* BEGIN Document text *

Emerging youngsters or proven veterans. Sticking with the hot hand or going with the chosen 9th man? All are vital decisions Bell must make once again.
Once again, in 2007, Buddy Bell will have very little margin for error in his in-game decisions and leadership off the field. Although Bell has, thus far, demonstrated he can handle the somewhat offbeat personalities of players like Zack Greinke, Jose Lima, and, yes, Angel Berroa, and by all accounts the players generally enjoy playing for him, he has made more than a handful of questionable in-game decisions that have undoubtedly led to a handful of Royals losses since he took the managing job in 2005.
Bell needs to learn that the future of the ballclub does not coincide with his tenure as manager. He needs to capitalize off of, and prove, his "old-school" mentality by playing rookies, youngsters, and players entering their prime, because they are who deserves to play for the 2007 Kansas City Royals. It's consensus among sports writers, fans, scouts, and the franchise itself that we are building for winning championships in the future. The only way to build for future championships is by playing legitimate young players (those who have proven worthy of an everyday MLB spot). I can understand giving Shealy one off-day every two and a half weeks, but I simply cannot accept benching him because Ross Gload is simply the better player. Like it or not, simply playing the most talented nine players in a lineup isn't part of the game anymore, and it never should have been. Bell has made too many mindnumbing decisions in the past for me to feel comfortable with who he decides to play and not play.

* END Document text *
* BEGIN Given data *

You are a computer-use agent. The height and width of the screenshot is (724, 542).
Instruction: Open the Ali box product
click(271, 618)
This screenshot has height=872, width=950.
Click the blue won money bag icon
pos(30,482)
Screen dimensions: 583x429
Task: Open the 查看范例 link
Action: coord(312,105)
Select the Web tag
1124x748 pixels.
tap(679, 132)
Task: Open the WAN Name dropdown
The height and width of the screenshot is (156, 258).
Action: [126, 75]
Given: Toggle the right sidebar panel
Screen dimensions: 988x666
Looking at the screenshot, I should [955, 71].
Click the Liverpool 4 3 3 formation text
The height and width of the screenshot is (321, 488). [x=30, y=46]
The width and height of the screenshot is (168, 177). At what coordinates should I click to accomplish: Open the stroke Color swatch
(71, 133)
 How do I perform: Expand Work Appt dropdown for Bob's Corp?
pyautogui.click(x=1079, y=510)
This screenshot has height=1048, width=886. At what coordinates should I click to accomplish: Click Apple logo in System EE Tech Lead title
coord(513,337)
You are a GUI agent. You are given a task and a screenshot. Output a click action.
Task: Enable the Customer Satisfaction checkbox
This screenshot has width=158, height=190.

* END Given data *

What you need to do:
In the text on Buddy Bell's managing, what year did Bell take the managing job? The data above isn't needed here.

Final result:
2005